You cannot create a "login" role. Until a user is logged in (authenticated), you don't know who that user is, much less what role(s) they operate under. The closest approximation to a "login role" would be to remove the user from the credentials data or change the user's password to something the user does not know and cannot guess.
Authentication is triggered by an attempt to access a secured URL, as defined by the security URL
patterns in your app's web.xml file. Authorization is done, once the user has authentication (and ONLY IF a user has authenticated successfuly), by the server asking its Realm if any of the roles assigned to that URL pattern are present in the Realm's list of roles assigned to that user. If not, the server rejects the URL request (403 FORBIDDEN) and the application logic is never offended by the unauthorized request (and therefore cannot be exploited by it).
Just to clarify the preceding: The login/loginfail pages have no URLs. A user cannot invoke them directly (if you do, it won't function properly). ONLY Tomcat can dispatch these pages and it does so automatically when a restricted URL is requested by an un-authenticated user. That gets rid of one of the most common exploits, which is to simply jump around the login page and go directly to the secured URL. Tomcat handles login if needed and when needed and there's no application logic involved.
There are also some role API methods, such as the HttpServletRequest isUserInRole() method that can be used to restrict access to application logic based on the user's roles;
The system might seem a little awkward until you realize that it has some essential properties, which can be synopsised as "Never Volunteer Information":
1. Access to secured resources is restricted at the server level where possible (Container Managed). Which, like I said, helps prevent attackers from exploiting possible weaknesses in the application logic. The server's logic is more isolated, thus less exploitable for specific business goals and also, of course, much better tested and maintained.
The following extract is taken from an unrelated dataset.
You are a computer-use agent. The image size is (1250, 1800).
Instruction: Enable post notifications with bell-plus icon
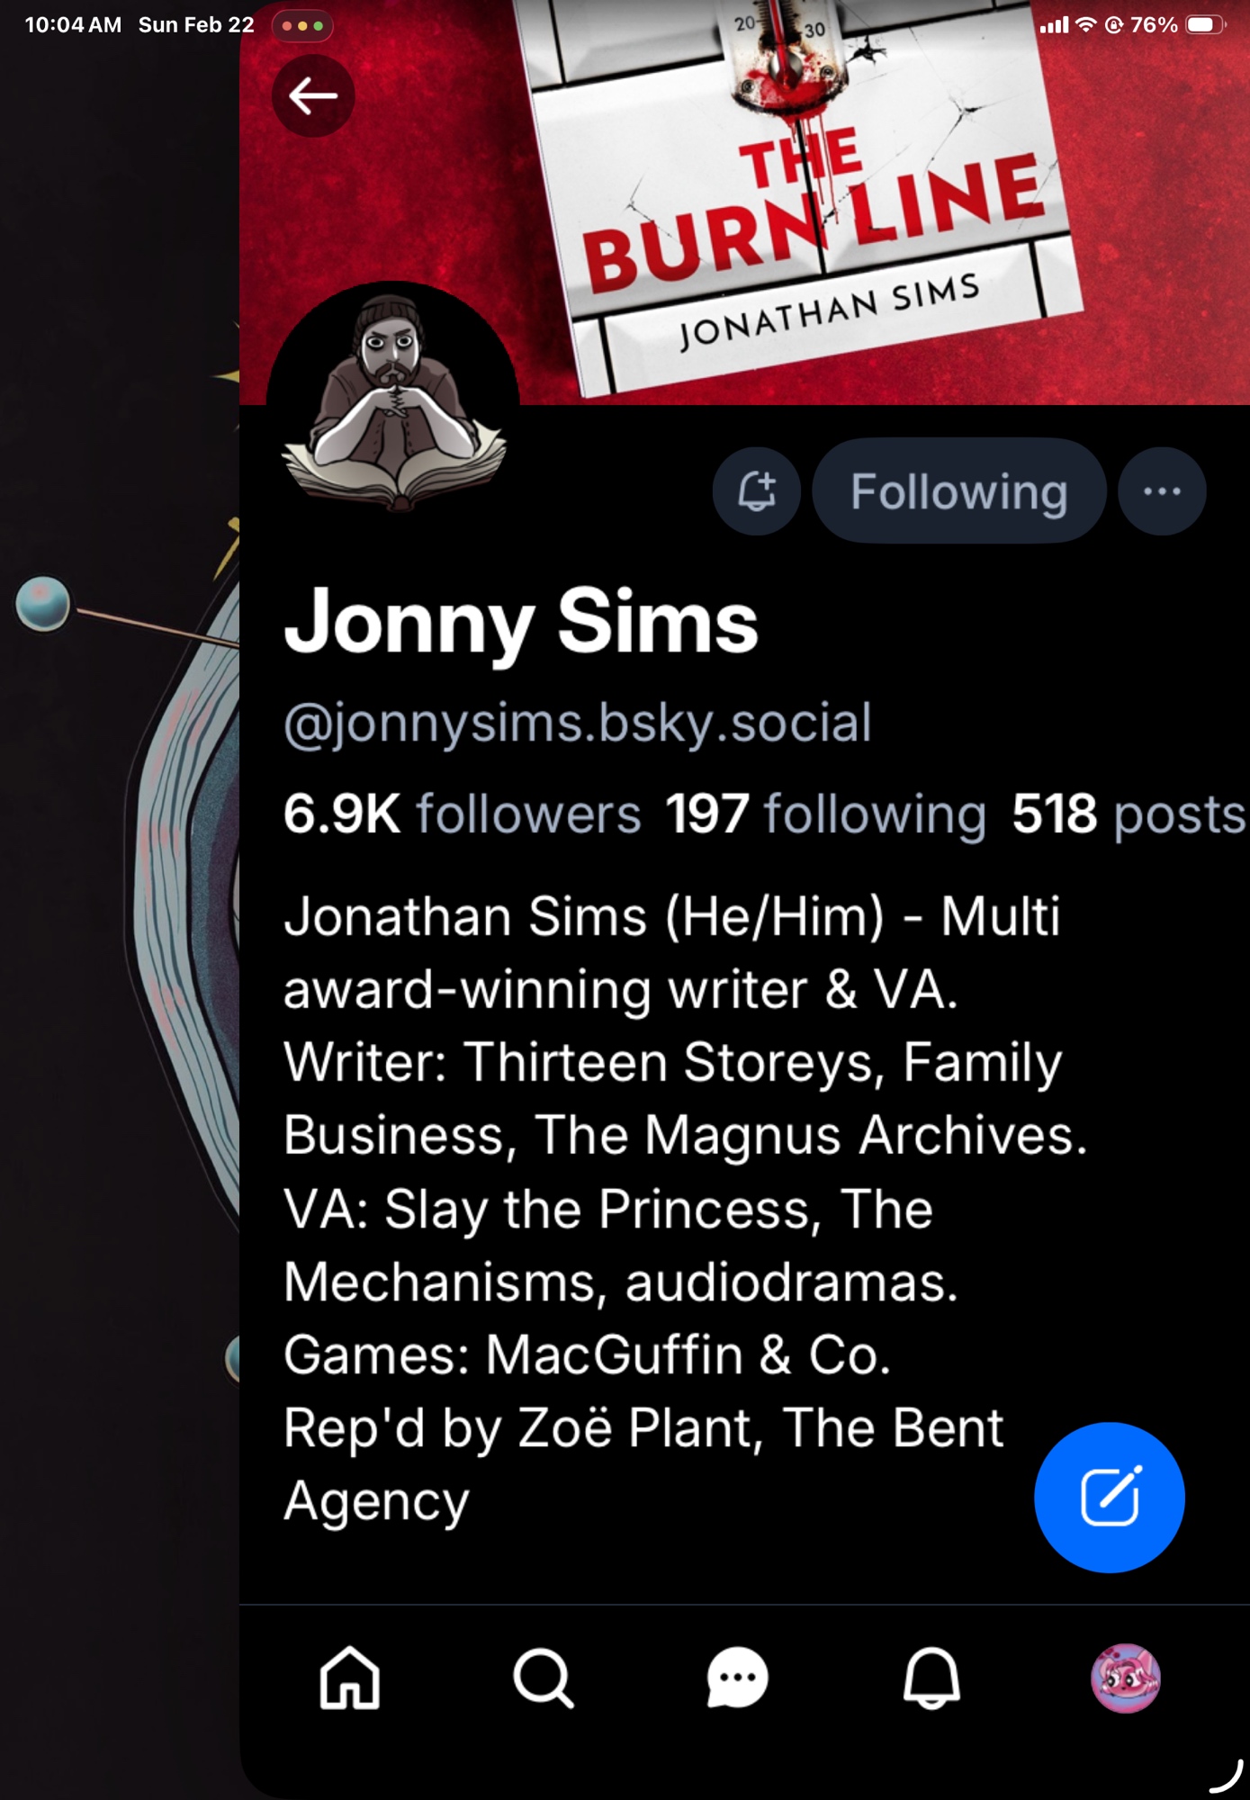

2. You cannot retrieve security information, only petition it. There's no API to return the user's password or role list, only APIs to check if the user can act in a role. This prevents "fishing expeditions" that would search for a privileged user ID and exploit it. And you never, never, never can access the password. In fact, the effective SQL for authentication is "SELECT COUNT(*) FROM USER WHERE USER_ID=? AND PASSWORD=?". The actual password never leaves the database server, so exploits cannot troll Tomcat for passwords. The worst that they could do would be to snoop user-submitted passwords and see what userid/password combinations validated. And even that would require major exploitation of Tomcat's internal logic.